## [TASK DESCRIPTION]
Every entry below is to be copied exactly, with nothing omitted.

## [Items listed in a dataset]

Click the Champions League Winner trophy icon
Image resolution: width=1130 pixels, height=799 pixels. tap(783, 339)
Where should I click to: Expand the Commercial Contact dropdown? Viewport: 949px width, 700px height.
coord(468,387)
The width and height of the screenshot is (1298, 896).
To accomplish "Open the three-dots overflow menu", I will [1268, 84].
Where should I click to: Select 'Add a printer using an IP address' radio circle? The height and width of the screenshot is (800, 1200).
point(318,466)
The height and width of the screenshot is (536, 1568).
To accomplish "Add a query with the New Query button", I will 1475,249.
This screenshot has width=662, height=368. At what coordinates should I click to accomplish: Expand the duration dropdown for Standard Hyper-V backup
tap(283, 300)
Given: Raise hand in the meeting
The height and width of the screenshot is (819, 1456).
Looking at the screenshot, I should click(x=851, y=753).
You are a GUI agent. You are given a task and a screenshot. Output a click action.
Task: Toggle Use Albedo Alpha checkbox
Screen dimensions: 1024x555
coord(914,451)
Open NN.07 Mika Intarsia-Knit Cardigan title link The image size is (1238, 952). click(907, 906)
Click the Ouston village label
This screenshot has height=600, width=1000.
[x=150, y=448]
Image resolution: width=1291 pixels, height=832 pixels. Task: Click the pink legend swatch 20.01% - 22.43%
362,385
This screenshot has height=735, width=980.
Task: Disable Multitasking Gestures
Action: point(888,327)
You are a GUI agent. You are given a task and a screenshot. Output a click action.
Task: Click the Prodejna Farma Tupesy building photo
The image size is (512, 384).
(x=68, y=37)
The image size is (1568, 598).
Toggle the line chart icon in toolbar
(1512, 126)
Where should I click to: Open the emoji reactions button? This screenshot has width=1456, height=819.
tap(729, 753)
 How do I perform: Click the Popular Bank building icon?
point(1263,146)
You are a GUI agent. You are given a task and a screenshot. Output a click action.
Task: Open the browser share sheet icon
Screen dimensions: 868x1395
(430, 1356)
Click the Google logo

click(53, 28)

## [ANSWER FOR THE TASK]
Click the Champions League Winner trophy icon
Image resolution: width=1130 pixels, height=799 pixels. tap(783, 339)
Where should I click to: Expand the Commercial Contact dropdown? Viewport: 949px width, 700px height.
coord(468,387)
The width and height of the screenshot is (1298, 896).
To accomplish "Open the three-dots overflow menu", I will [1268, 84].
Where should I click to: Select 'Add a printer using an IP address' radio circle? The height and width of the screenshot is (800, 1200).
point(318,466)
The height and width of the screenshot is (536, 1568).
To accomplish "Add a query with the New Query button", I will 1475,249.
This screenshot has width=662, height=368. At what coordinates should I click to accomplish: Expand the duration dropdown for Standard Hyper-V backup
tap(283, 300)
Given: Raise hand in the meeting
The height and width of the screenshot is (819, 1456).
Looking at the screenshot, I should click(x=851, y=753).
You are a GUI agent. You are given a task and a screenshot. Output a click action.
Task: Toggle Use Albedo Alpha checkbox
Screen dimensions: 1024x555
coord(914,451)
Open NN.07 Mika Intarsia-Knit Cardigan title link The image size is (1238, 952). click(907, 906)
Click the Ouston village label
This screenshot has height=600, width=1000.
[x=150, y=448]
Image resolution: width=1291 pixels, height=832 pixels. Task: Click the pink legend swatch 20.01% - 22.43%
362,385
This screenshot has height=735, width=980.
Task: Disable Multitasking Gestures
Action: point(888,327)
You are a GUI agent. You are given a task and a screenshot. Output a click action.
Task: Click the Prodejna Farma Tupesy building photo
The image size is (512, 384).
(x=68, y=37)
The image size is (1568, 598).
Toggle the line chart icon in toolbar
(1512, 126)
Where should I click to: Open the emoji reactions button? This screenshot has width=1456, height=819.
tap(729, 753)
 How do I perform: Click the Popular Bank building icon?
point(1263,146)
You are a GUI agent. You are given a task and a screenshot. Output a click action.
Task: Open the browser share sheet icon
Screen dimensions: 868x1395
(430, 1356)
Click the Google logo

click(53, 28)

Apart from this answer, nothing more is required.